Gaiman’s address has just been released as a small hardcover, under the title “Neil Gaiman’s ‘Make Good Art’ speech” (Morrow: unpaged, $12.99), and if the page design (by Chip Kidd) can be a bit intrusive, the ideas, the enthusiasm, continue to resonate.
Essentially, Gaiman is arguing in favor of engagement, of staying in the moment and appreciating what we’ve got. But what makes the speech remarkable is its focus; because it was delivered at an art school, it is all about how (and why) we make art. For Gaiman, art is redemptive, not because it makes us somehow better, but because it allows us to speak from the very center of our selves.
“Whatever discipline you are in," he says, "whether you are a musician or a photographer, a fine artist or a cartoonist, a writer, a dancer, a designer, whatever you do, you have one thing that’s unique. You have the ability to make art. And for me, and for so many of the people I have known, that’s been a lifesaver. The ultimate lifesaver. It gets you through good times and it gets you through the other ones.”
“Life is sometimes hard. Things go wrong, in life and in love and in business and in friendship and in health and in all the other ways that life can go wrong. And when things get tough, this is what you should do. Make good art.”
It’s easy, tempting even, to dismiss that as so much wishful thinking. But Gaiman is right. It’s not that good art saves us, not in the long run anyway. But in the making, or in the appreciation, it offers us a way of connecting, of understanding, and averring, who we really are.

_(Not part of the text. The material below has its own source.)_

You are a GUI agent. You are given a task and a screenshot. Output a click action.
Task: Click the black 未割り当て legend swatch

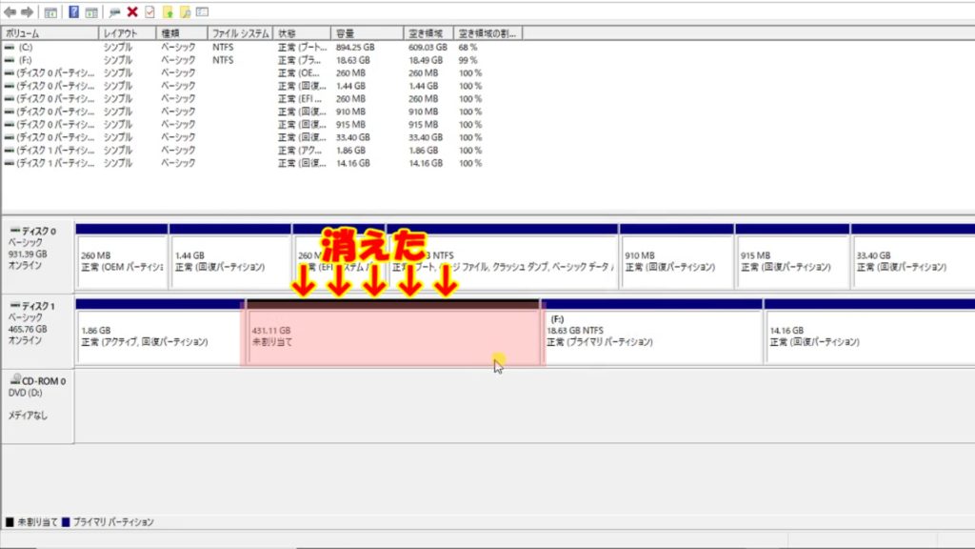[x=10, y=522]
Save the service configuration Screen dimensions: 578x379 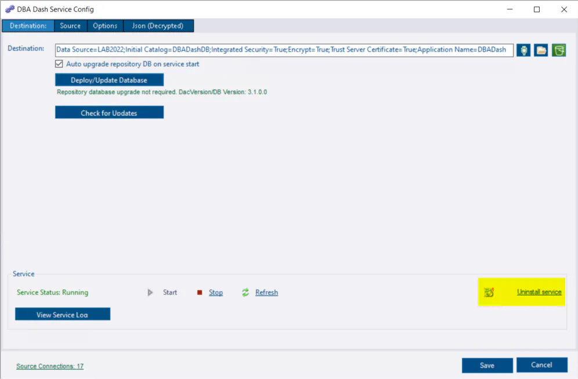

As it happens, I’ll be at a graduation Thursday afternoon: a class of high school seniors, many of them looking to make careers in the arts. That’s a scary prospect, now more than ever, and we, their parents, would be lying if we said we weren’t anxious about how they will find their passage through the world.
But Gaiman brings something important to the discussion, which is the conviction that, if we believe it, we can do anything. “[B]e wise,” he writes, “… [a]nd if you cannot be wise, pretend to be someone who is wise, and then just behave like they would.”
Self-delusion? Maybe. But without a little bit of self-delusion, who would ever risk aspiring to a creative life? No, what Gaiman’s elegant and moving little speech has to tell us is that it is up to us to decide who we are and how we want to function, even (or especially) when the world around us insists otherwise.